Mme Courchene a présenté une demande de prestations le 29 juillet 2005. Selon les renseignements qui figurent sur le relevé d'emploi fourni à l'appui de la demande, la prestataire, qui occupait un poste de travailleuse spécialisée dans le mieux-être de la communauté au Centre autochtone de la santé et du bien-être de Winnipeg, a été congédiée le 15 juillet 2005. La Commission a communiqué avec l'employeur. Ce dernier l'a avisée que la prestataire avait été congédiée en raison de divers problèmes de discipline : elle n'accomplissait pas certaines tâches administratives, elle n'effectuait pas toujours ses visites à domicile et elle avait tendance à mentir par rapport à ses allées et venues. La prestataire avait reçu des avertissements écrits et avait déjà été suspendue. Lorsque l'employeur a appris que la prestataire vendait des produits de tabac qu'elle s'était procurés sur la réserve, sans qu'aucune taxe ne soit jamais perçue, il l'a congédiée.

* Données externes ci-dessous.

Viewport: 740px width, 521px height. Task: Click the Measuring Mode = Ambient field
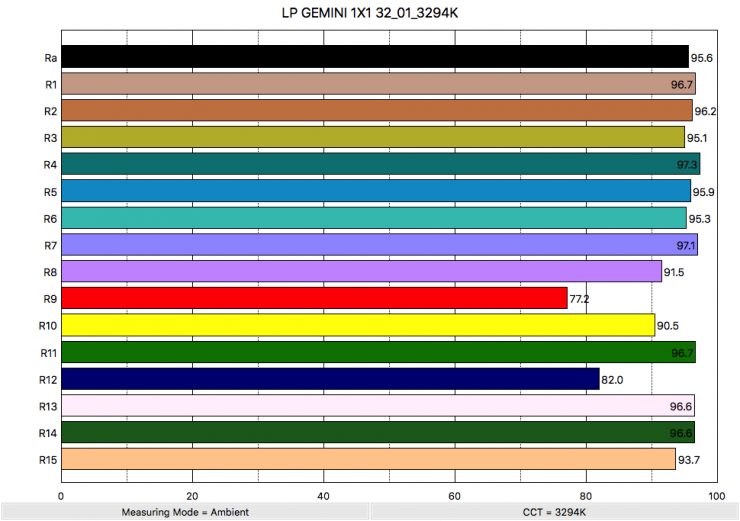coord(185,512)

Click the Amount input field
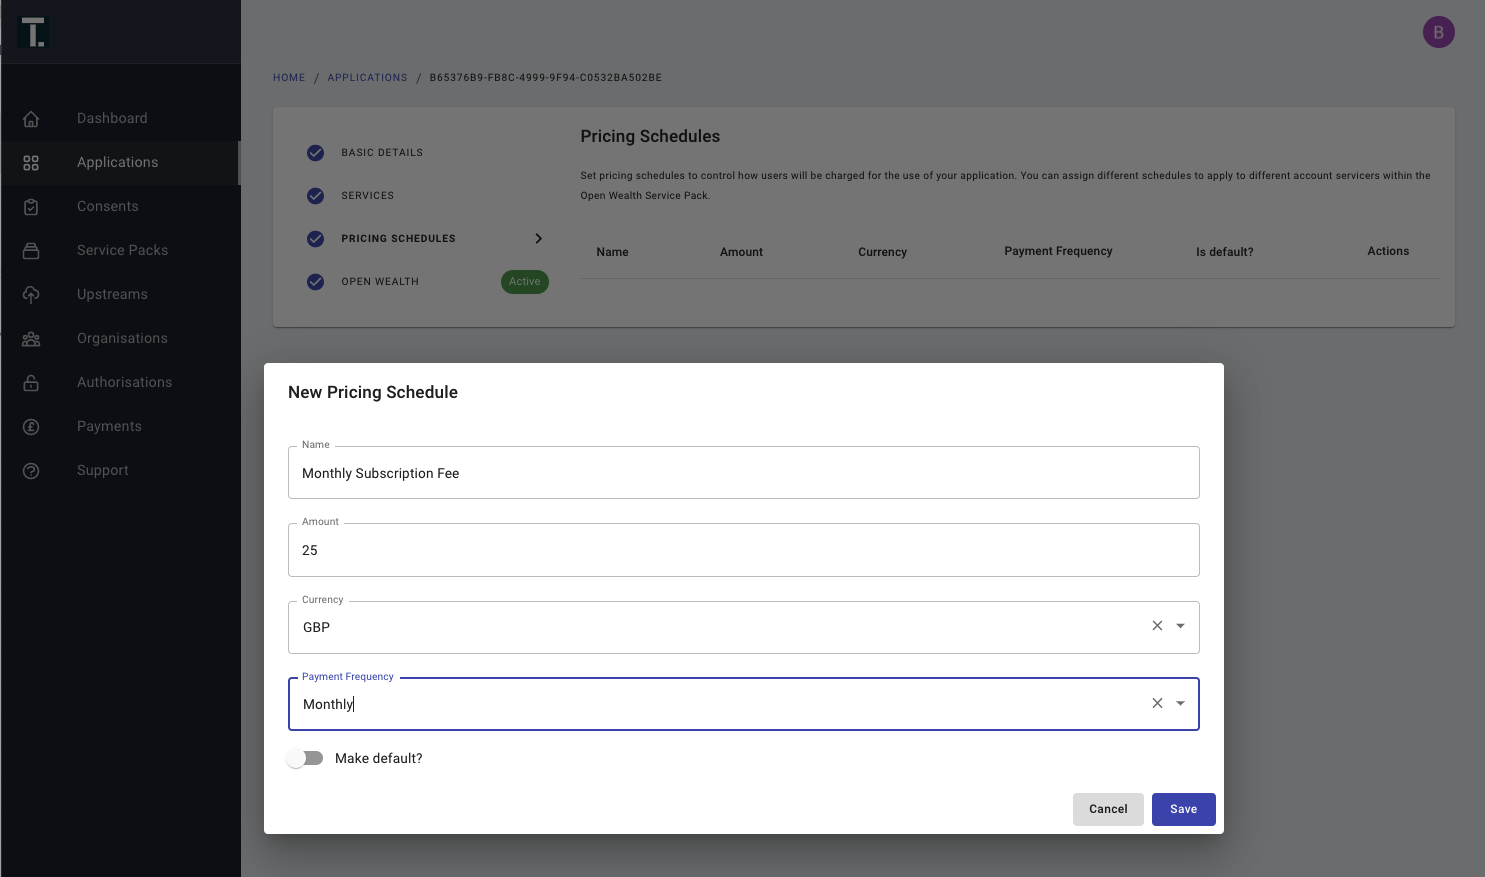coord(743,550)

La Commission a avisé la prestataire des raisons qu'avait fournies l'employeur pour expliquer son congédiement. Mme Courchene a soutenu que son superviseur l'avait harcelée jusqu'à ce qu'elle finisse par quitter l'organisation. Elle a ajouté qu'un grief pour congédiement injustifié avait été présenté par son syndicat. La prestataire a indiqué que son superviseur procédait régulièrement à des vérifications judiciaires de son dossier et c'est pour cette raison qu'elle semblait accuser du retard dans ses tâches administratives. Elle a soutenu que son travail était à jour et qu'aucun autre de ses collègues ne faisait l'objet de ce genre de vérifications. Mme Courchene a indiqué qu'elle avait reçu des avertissements pour des transgressions mineures, par exemple parce qu'elle était arrivée au travail quelques secondes en retard. La prestataire n'a pas nié avoir vendu des produits du tabac qu'elle s'était procurés sur la réserve, et ce, sans percevoir ni payer de taxes. Elle a simplement déclaré qu'elle l'avait fait pour rendre service à un ami, et qu'elle n'avait fait aucun profit sur la vente.

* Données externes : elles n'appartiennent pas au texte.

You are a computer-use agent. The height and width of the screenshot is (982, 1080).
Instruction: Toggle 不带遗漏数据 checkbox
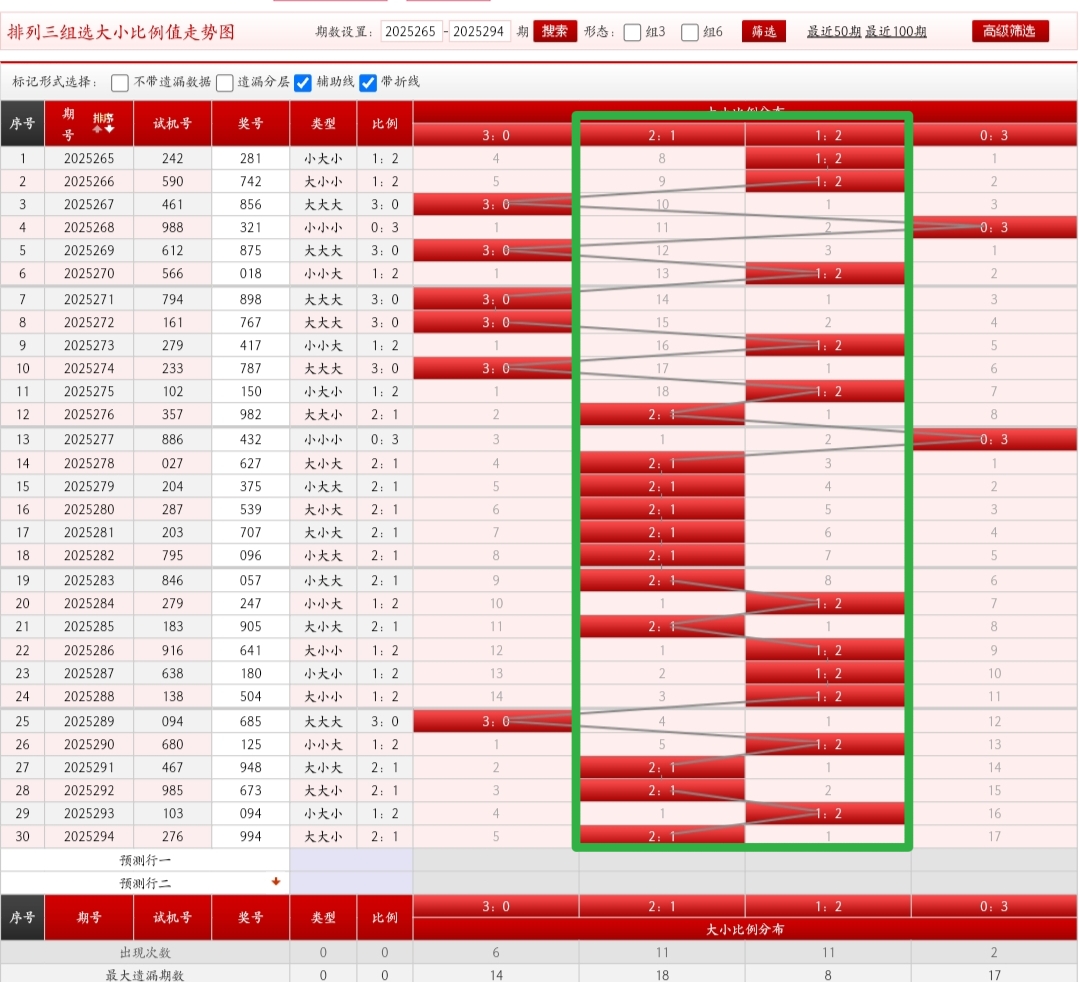point(120,83)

À la lumière de ces renseignements, la Commission a déterminé que la prestataire n'était pas admissible au bénéfice des prestations régulières puisqu'elle avait perdu son emploi en raison de son inconduite. La prestataire a interjeté appel de la décision de la Commission devant un conseil arbitral. Le conseil a fait remarquer que le processus de médiation et d'arbitrage entrepris dans le cadre du grief déposé par Mme Courchene était terminé, et que les renseignements concernant la cessation d'emploi de la prestataire avaient été modifiés. En effet, il a précisé qu'il était maintenant indiqué que la décision de mettre fin à la période d'emploi avait été prise « d'un commun accord ». Toutefois, le conseil s'est appuyé sur la décision rendue par la Cour d'appel fédérale dans l'arrêt Canada (A.G.) v. Boulton (1996), 208 N.R. 63 pour conclure que rien dans l'entente à l'amiable conclue entre la prestataire et l'employeur ne permettait de conclure que ce dernier avait retiré l'allégation d'inconduite qu'il avait formulée à l'encontre de la prestataire. Le conseil a conclu ce qui suit :
En l'espèce, le conseil conclut que les explications concernant les événements ayant entraîné le congédiement de Mme Flett, lesquelles figurent dans les documents fournis par la Commission, satisfont à la définition de l'inconduite établie dans la Loi. La prestataire n'a fourni aucun document permettant de réfuter la preuve présentée par l'employeur dans les pièces 5.1 à 5.4.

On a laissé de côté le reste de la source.